Monday, January 9, 2012

Google exec comments on the sponsored Chrome campaign and the finger pointing continues

chrome oops
The involved parties all weigh in on the Chrome advertising debacle, including Googler Matt Cutts.
Earlier this week, Google came under fire for a pay-per-post campaign promoting its Chrome browser. In addition to being hypocritical (Google has made a lot of noise about punishing this type of spammy, page boosting, “thin” content), one sponsored blog post in particular failed to follow Google’s “nofollow” hyperlinking rule.
Google dutifully dropped Chrome’s page rank for the next 60 days and in a company statement explained that given its position, the company needs to hold itself to a higher standard.
matt cuttsMatt Cutts, head of Google’s webspam team, has also commented on the incident and given us some background on what exactly happened. “Google was trying to buy video ads about Chrome, and these sponsored posts were an inadvertent results of that,” he says via Google+. “If you investigated the two dozen or so sponsored posts (as the webspam team immediately did), the posts typically showed a Google Chrome video but didn’t actually link to Google Chrome. We double-checked, and the video players weren’t flowing PageRank to Google either.”

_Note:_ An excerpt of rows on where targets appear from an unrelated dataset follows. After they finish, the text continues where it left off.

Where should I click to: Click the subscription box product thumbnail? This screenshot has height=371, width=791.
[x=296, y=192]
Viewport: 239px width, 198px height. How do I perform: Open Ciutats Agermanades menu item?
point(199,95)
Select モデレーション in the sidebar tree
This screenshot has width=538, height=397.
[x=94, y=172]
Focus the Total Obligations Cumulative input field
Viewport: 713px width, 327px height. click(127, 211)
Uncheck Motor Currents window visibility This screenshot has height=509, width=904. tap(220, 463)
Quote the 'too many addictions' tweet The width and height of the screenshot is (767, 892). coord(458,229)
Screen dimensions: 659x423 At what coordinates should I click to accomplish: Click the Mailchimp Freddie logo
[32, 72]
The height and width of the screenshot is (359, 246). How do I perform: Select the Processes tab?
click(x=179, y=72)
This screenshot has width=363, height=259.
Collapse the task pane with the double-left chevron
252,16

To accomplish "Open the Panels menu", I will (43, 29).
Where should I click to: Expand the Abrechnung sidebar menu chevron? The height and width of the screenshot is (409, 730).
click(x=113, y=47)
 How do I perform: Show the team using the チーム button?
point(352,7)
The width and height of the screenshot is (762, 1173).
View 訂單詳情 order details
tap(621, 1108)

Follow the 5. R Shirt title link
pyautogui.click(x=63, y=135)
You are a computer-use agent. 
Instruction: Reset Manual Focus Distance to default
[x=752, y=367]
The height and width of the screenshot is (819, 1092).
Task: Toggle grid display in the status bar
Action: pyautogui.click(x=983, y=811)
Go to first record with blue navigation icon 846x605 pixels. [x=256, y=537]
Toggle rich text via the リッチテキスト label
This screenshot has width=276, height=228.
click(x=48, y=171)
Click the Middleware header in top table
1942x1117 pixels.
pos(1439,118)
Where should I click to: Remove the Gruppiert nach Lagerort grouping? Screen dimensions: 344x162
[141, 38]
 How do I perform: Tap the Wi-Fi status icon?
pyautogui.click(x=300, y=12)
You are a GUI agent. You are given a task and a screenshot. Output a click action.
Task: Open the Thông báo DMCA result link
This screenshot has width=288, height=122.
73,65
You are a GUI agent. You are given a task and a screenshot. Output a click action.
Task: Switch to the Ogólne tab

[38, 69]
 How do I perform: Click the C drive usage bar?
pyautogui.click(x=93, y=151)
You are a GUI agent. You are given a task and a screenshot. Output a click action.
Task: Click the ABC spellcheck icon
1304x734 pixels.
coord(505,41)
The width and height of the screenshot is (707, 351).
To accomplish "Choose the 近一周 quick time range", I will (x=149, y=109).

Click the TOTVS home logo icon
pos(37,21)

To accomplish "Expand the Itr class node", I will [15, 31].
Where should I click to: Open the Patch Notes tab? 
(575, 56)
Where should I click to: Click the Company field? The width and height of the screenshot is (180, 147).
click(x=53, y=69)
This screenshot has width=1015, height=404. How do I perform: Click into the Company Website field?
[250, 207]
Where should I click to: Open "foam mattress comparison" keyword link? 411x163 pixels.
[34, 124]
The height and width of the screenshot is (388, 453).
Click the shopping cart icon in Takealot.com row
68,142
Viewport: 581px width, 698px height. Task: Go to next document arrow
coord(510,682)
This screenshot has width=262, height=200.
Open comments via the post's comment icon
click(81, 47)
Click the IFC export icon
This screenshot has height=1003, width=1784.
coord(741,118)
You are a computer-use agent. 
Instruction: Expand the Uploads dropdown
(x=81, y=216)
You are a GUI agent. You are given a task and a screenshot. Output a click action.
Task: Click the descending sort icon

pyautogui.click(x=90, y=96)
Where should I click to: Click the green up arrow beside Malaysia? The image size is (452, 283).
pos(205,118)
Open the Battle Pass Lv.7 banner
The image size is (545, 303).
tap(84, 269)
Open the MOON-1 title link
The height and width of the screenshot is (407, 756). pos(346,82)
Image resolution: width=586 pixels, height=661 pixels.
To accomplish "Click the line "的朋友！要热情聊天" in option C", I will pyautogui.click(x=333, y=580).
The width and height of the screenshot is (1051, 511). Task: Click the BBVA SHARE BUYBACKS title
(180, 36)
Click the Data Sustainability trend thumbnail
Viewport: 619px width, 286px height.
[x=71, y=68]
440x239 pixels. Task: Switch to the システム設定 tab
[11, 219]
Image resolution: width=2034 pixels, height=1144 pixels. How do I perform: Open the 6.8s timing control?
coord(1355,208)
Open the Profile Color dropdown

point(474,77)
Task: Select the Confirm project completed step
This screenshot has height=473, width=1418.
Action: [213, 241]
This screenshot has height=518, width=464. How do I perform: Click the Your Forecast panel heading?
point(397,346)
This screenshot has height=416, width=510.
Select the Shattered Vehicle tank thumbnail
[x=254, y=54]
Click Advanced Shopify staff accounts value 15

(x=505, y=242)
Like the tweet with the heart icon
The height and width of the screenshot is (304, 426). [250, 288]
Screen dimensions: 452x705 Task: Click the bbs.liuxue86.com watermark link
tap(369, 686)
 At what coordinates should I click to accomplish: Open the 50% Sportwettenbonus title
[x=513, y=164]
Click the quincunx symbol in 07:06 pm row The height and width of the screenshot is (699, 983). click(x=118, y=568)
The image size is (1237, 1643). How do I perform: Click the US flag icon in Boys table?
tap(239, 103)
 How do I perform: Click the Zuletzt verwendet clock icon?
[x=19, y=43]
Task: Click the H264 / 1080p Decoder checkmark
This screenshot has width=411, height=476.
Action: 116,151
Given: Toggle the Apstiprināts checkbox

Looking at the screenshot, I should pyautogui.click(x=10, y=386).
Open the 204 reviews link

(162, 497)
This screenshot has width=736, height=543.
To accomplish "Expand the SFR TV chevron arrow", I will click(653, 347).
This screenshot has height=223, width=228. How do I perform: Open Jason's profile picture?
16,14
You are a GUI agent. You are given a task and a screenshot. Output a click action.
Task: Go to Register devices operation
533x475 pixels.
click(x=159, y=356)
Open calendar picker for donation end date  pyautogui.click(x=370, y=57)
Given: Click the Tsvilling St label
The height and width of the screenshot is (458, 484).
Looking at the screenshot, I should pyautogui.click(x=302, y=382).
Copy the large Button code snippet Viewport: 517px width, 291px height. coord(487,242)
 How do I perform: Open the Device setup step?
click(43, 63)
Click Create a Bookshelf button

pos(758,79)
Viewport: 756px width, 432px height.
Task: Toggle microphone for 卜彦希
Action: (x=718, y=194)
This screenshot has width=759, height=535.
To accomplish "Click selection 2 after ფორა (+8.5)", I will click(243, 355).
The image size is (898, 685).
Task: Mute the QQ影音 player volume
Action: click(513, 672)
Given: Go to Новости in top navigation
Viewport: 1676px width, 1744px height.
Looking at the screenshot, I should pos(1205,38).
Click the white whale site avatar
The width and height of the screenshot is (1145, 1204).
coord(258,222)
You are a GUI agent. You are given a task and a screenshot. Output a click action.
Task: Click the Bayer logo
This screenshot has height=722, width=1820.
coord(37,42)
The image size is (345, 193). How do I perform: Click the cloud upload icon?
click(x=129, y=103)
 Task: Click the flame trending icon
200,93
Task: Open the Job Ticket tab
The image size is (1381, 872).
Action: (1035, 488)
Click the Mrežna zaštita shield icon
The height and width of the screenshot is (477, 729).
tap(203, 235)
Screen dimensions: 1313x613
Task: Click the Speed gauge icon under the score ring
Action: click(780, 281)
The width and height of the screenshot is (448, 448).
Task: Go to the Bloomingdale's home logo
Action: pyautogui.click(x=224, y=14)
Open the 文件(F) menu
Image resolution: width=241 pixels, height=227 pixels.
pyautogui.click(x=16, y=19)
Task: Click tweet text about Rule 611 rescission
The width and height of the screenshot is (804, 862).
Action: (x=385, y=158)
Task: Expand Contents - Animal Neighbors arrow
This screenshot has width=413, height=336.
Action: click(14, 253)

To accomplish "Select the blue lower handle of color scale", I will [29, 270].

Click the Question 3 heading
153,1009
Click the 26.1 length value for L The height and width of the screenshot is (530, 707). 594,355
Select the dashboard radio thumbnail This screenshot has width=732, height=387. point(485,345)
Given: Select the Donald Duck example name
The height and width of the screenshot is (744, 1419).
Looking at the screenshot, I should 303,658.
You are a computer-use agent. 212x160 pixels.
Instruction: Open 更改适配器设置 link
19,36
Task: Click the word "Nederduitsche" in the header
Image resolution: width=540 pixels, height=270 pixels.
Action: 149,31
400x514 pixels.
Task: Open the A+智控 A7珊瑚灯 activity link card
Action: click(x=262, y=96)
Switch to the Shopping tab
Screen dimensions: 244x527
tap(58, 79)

Cutts says there was one exception, however, in which a blogger failed to make a link to Chrome “nofollow” and as a result Google has demoted Chrome’s page rank.
Of course it’s not just the fact that one of these paid-for-posts was unwittingly giving Chrome an SEO boost. Google is also taking heat for creating the very type of Web content it tries to bury. According to Cutts, the campaign’s intention was purely “to get people to watch videos—not link to Google.”
One company hired to produce the video ads, Essence Digital, cops to Google’s innocence in the entire situation. “Google never approved a sponsored-post campaign. They only agreed to buy online video ads. Google have consistently avoided paid postings to promote their products, because in their view these kinds of promotions are transparent or are not in the best interests of users,” the company said in a statement. “In this case, Google were subjected to this activity through media that encouraged bloggers to create what appeared to be paid posts, were often of poor quality and out of line with Google standards. We apologize to Google who clearly didn’t authorize this.” 
There’s been a lot of finger pointing in this debacle, with most of the blame falling squarely on the shoulders of the unnamed blogger who failed to use the “nofollow” attribute. But it’s all fairly simple: Google says it doesn’t engage with pay-per-post advertising, but it hired a couple of companies (including Unruly Media) which do precisely that. Unruly Media has explained that while it doesn’t tell its writers what to write, it does pay them for it. Still, for all the blame-shifting going on here, at least Google is demoting itself a bit, even if it’s just to appease us all.